Memorial for Peace and Justice |
My Alabama kingdom didn't
end in Birmingham. I went on to Montgomery to see the Legacy Museum
and the National Memorial for Peace and Justice. Just 93 miles but
delays and traffic so heavy I almost turned back. Such a mistake that
would have been.
My
everyday kingdoms are Durham and such other every-day North Carolina
towns as Pine Knoll Shores and Beaufort-by-the-Sea. Certainly all
three have a history both good and bad and a present both good and bad.
But the present is mostly good, I hope that is fair to say. Now
Montgomery is part of my kingdom because I will never forget what I saw.
No one would.
The
Legacy Museum is on the site of a holding pen for enslaved people to be
auctioned. It traces the 200-year slave trade, both trans-Atlantic and
domestic, up through the voter-suppression efforts of today. More than
4,000 African-Americans are known to have been lynched between 1877 and
1950. Some for refusing to run an errand for a white person, or asking
a white woman for water, or rejecting the bid of a white person for
cottonseed.

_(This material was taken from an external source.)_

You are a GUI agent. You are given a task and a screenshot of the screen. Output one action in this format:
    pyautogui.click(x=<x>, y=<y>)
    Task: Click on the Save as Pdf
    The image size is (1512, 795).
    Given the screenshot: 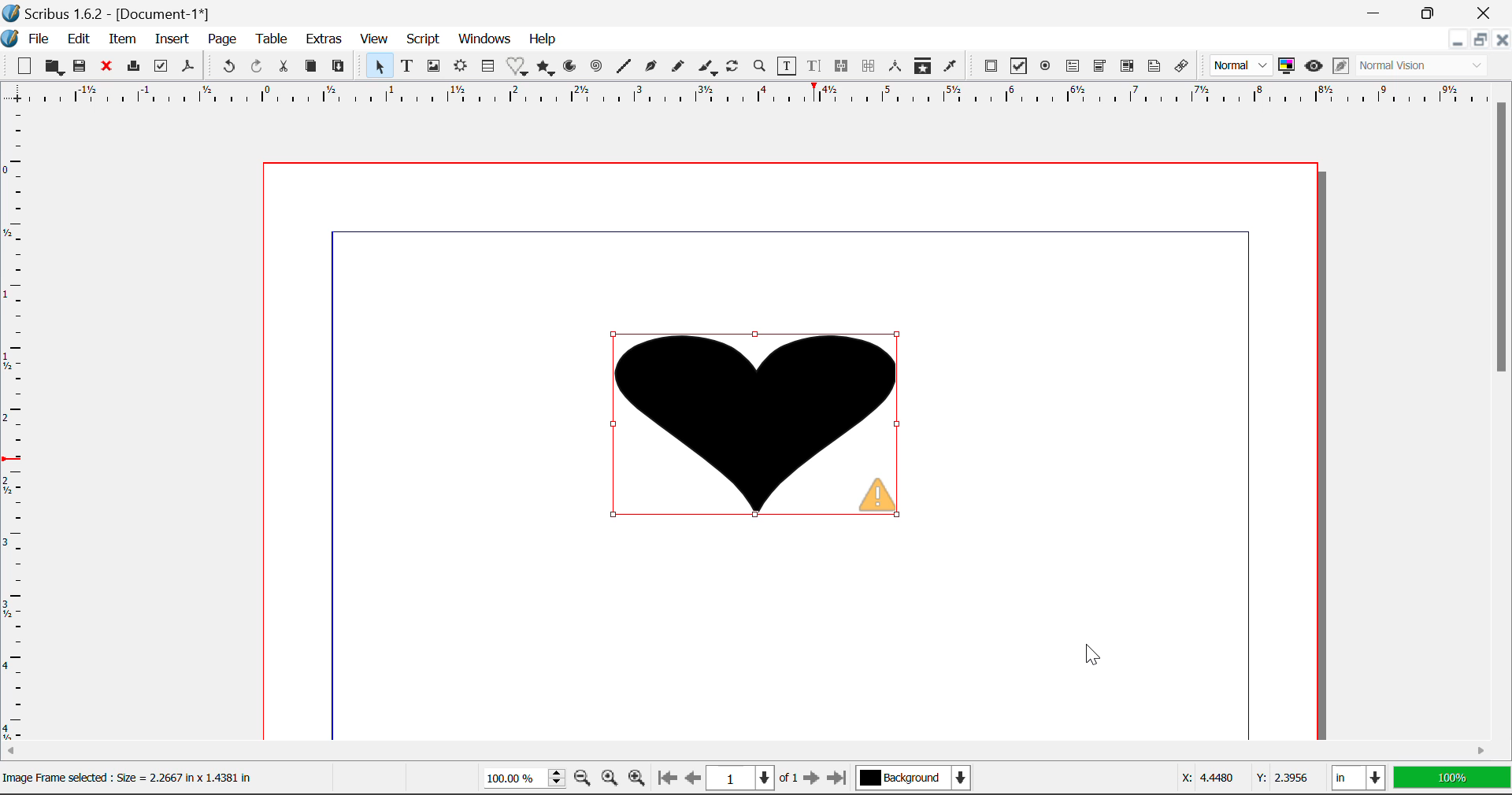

One Museum display is canister-jars of dirt taken from the
site of each lynching that could be documented. Dirt scrapped from
under trees, from sites that family members remembered from generation
to generation. I thought about what that dirt held. Blood, tears,
human tissue, sweat, trampling boot marks, or the bare foot prints of a
man, woman or child.
Legacy Museum |
I
looked for the counties in North Carolina. I touched the jars. I
wished I could touch the dirt. How important this preservation is. Part of the world-wide theme of "Never
Again." How good to be part of that theme. Although the museum
holdings are horrifying, the remembering makes the Museum seem hopeful
to me.
The
Memorial is a short drive away at the top of a hill. Six acres of open
air overlooking down-town Montgomery. Set there in a beautiful spot
for all of us to confront the past, bring our own hearts and minds to
it, integrate it into our present and into the people we are today. The
centerpiece is 800 steel columns, each the size and shape of a coffin.
Each bears the name of an American county and the names and death dates
of those killed there by violence. When it rains the columns bleed red
rust. The display begins at eye level but the ground slopes downward
so the columns rise until they are hanging like men lifted from the
earth by a noose pulled tight.
I thought about our time in Berlin at the Memorial to the Murdered Jews of Europe. Isabel Wilkerson's Caste (2020) documents how India's untouchables,
the Jews during WWII, and Blacks (a term not used as a racial
identifier in other countries) have been othered by the caste system.
The sarcophagi in Berlin seemed endless. The ground also slopes,
raising the monuments until the visitors themselves feel buried.
Berlin, Germany |
Montgomery
has faced not only its own past but the past of the rest of the
country. The Memorial is for us all. It makes things better when we stand together as truth-tellers and try to make amends. A reconciling
action. If you want to see this I hope you are able to. Nina Naomi.